Your Name:  Gregory Roberts

Submission Instruction:
* Instruction: make a copy of this CoLab file and share it with me (Yifeng.Zhu@maine.edu).
* Deadline: Midnight, Sunday, April 2


In [10]:
!pip install mpi4py



#Question 1: Point-to-point communication

Is there any problem in the following code? If so, how to fix it?

In [None]:
%%file q1.py
from mpi4py import MPI

comm = MPI.COMM_WORLD
rank = comm.Get_rank()

if rank==1:
    data_send= "a"
    destination_process = 2
    source_process = 2

    comm.send(data_send, dest=destination_process)
    data_received = comm.recv(source=source_process)
    
    print ("sending data %s " %data_send + \
           "to process %d" %destination_process)
    print ("data received = %s" %data_received)

if rank==2:
    data_send= "b"
    destination_process = 1
    source_process = 1

    comm.send(data_send, dest=destination_process)
    data_received = comm.recv(source=source_process)
    
    print ("sending data %s :" %data_send + \
           "to process %d" %destination_process)
    print ("data received = %s" %data_received)


Writing q1.py


In [None]:
!mpirun --allow-run-as-root -n 4 python q1.py

sending data a to process 2
data received = b
sending data b :to process 1
data received = a


**Your answer:**  Changed the code so that the comm.send is before the comm.recv for both rank processes.


# Question 2: Fix the bug of the following code

The following code is to implement a parallel matrix vector product. However, there are a large different between the parallel implementation and the result produced by numpy.dot. What is wrong with the code and how to fix it?

In [8]:
%%matvec.py%%
import numpy as np
from mpi4py import MPI
import os

# Parallel matrix-vector product
def matvec(comm, A, x):
    size = comm.Get_size()
    print('size ', size)
    rank = comm.Get_rank()
    m = A.shape[0] // size # local rows
    # every process gets a part of the data
    y_part = np.dot(A[rank * m:(rank+1)*m, :], x) 
    # container for the result    
    y = np.zeros_like(x, dtype='double')     
    # collect results from the pool, write them to container y      
    comm.Allgather([y_part,  MPI.DOUBLE], [y, MPI.DOUBLE])    
    return y

n = 400
comm = MPI.COMM_WORLD


rank = comm.Get_rank()


# GR - initialize vector and matrix to empty values
x = np.empty(n, dtype='d')
A = np.empty([n,n], dtype='d')

# GR - generate random vector and matrix
if rank == 0:
  x = np.random.rand(n)     # Generate a vector     
  A = np.random.rand(n, n)  # Generate a nxn matrix

# GR - broadcast the vector and matrix defined in rank 0
comm.Bcast([x, MPI.DOUBLE], root=0)
comm.Bcast([A, MPI.DOUBLE], root=0)

y_mpi = matvec(comm, A, x) # y_mpi = A * x

if rank == 0: # check 
  y = np.dot(A, x)      

  # compare the local and MPI results   
  # The output should be a very small value 
  print("sum(y - y_mpi) = ", (y - y_mpi).sum()) 


1
size  1
sum(y - y_mpi) =  0.0


In [None]:
!mpirun --allow-run-as-root -n 4 python3 matvec.py

sum(y - y_mpi) =  8.526512829121202e-14


**Your answer:**  I tried a number of different processes.
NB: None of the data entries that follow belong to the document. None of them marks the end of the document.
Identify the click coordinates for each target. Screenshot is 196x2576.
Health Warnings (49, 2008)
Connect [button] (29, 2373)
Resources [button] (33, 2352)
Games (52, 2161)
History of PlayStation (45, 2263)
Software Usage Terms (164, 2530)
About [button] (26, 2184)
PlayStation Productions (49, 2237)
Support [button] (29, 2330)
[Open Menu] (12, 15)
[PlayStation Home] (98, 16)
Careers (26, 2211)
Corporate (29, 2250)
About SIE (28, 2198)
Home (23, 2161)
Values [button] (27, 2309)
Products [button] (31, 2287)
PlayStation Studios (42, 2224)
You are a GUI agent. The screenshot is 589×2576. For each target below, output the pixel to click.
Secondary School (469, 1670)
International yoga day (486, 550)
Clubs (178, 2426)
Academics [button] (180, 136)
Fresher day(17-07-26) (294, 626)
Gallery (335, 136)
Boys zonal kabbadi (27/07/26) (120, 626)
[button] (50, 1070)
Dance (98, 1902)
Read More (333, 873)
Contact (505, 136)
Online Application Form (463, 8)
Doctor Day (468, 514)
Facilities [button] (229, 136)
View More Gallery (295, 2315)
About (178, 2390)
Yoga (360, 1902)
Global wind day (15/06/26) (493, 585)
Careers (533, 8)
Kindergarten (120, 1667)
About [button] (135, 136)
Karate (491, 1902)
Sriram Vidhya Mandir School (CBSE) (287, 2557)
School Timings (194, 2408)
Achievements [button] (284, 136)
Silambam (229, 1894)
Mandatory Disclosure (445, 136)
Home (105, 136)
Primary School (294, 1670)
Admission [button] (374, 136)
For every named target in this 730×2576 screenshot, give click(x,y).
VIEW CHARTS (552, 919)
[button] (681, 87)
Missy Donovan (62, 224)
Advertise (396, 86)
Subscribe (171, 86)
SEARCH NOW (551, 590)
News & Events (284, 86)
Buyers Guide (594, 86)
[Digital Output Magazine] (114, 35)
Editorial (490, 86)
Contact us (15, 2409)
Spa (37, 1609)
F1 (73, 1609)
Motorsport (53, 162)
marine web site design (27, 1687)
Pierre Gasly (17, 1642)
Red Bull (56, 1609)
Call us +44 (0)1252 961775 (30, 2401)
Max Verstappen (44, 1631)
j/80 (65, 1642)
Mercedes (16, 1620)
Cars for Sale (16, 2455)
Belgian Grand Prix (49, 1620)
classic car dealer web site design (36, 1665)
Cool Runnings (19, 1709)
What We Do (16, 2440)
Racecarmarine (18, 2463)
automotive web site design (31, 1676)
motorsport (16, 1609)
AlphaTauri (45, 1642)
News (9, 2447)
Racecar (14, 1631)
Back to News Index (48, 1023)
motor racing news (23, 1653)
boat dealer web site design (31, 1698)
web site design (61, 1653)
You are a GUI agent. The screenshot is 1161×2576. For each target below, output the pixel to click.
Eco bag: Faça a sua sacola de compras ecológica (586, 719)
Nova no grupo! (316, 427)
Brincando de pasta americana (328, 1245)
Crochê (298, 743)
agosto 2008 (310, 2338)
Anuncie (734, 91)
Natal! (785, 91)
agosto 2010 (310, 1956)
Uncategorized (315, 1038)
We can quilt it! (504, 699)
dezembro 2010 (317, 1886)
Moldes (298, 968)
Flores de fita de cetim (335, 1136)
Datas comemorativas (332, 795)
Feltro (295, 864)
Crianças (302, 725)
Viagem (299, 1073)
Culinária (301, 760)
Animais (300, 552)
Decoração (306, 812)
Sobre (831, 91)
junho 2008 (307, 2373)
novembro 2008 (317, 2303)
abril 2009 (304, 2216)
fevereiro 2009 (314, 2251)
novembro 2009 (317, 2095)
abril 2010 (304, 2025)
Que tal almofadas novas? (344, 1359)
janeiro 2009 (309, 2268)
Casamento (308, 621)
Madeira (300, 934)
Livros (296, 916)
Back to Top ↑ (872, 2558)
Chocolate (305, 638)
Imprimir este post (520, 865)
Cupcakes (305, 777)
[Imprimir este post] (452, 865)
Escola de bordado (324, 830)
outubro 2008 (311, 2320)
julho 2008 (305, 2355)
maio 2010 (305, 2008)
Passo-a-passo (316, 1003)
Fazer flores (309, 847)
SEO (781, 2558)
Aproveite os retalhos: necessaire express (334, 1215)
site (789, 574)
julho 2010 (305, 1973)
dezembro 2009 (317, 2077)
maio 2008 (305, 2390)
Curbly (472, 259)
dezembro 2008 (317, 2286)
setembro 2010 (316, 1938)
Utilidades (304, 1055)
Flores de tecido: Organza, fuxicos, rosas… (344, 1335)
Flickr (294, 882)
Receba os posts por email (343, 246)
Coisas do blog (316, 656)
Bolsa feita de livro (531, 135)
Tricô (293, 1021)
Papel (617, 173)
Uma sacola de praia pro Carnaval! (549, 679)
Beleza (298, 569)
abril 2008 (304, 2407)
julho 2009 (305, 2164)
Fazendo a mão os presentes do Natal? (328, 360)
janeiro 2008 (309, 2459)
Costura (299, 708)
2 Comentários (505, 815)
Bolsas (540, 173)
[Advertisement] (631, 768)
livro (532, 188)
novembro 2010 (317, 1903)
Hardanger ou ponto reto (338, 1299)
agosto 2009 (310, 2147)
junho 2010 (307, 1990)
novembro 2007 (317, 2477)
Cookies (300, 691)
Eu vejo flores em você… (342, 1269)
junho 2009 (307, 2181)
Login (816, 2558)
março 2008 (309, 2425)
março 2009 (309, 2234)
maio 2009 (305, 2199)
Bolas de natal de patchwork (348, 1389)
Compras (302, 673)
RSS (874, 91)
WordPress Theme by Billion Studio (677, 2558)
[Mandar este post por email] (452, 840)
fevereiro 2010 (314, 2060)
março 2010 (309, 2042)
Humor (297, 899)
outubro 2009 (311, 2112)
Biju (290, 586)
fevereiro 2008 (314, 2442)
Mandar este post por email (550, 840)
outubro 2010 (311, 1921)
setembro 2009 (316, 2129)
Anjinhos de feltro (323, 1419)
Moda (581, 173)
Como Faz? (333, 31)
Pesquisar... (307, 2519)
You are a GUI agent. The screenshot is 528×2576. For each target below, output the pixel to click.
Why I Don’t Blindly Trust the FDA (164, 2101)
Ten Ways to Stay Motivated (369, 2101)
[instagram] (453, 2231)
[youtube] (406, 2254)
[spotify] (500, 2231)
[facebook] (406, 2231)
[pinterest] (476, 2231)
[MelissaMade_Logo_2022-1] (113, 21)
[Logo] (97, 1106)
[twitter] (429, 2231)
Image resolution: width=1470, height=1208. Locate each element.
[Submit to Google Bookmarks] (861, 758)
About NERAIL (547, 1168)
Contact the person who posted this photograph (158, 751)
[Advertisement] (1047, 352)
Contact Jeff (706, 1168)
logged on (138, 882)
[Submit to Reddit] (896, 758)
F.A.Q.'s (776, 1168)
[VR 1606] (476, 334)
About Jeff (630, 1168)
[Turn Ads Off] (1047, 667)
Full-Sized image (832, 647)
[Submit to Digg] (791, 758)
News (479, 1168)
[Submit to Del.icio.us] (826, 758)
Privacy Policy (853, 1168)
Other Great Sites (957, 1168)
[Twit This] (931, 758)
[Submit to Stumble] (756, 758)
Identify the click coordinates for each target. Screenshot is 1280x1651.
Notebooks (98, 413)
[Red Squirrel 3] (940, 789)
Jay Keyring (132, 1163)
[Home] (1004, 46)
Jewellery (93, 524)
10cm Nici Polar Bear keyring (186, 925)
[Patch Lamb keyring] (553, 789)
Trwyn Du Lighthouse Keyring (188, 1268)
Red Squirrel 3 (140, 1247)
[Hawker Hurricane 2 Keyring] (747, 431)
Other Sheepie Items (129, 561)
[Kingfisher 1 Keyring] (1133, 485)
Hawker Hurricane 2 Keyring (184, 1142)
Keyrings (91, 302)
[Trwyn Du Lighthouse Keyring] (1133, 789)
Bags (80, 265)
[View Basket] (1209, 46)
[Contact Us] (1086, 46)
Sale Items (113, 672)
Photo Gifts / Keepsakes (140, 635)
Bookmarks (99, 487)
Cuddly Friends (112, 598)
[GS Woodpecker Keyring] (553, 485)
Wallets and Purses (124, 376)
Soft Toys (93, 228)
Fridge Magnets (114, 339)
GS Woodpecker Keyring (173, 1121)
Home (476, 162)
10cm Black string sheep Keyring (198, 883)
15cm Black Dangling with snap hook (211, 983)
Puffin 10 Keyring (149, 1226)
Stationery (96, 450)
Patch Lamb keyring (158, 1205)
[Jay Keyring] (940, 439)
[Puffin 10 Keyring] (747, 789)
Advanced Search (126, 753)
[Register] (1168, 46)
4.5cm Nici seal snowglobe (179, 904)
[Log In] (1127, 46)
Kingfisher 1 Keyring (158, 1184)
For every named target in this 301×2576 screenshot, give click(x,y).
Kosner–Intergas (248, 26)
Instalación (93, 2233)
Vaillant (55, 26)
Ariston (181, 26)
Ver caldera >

I tried to use numpy.matmul, @, *, etc. I tried to split the numpy.dot into separate processes, similar to what was being done in matvec.

I found that for each rank that the A and x arrays were loaded with new numbers for the matvec function. The y dot production would only run once when the rank is 0 (zero).

By using static values stored in files, and then read in. The values stay the same each time, and y_mpi is not loaded with new random values each time the process iterates through the rank. Which produces a smaller value between y and y_mpi.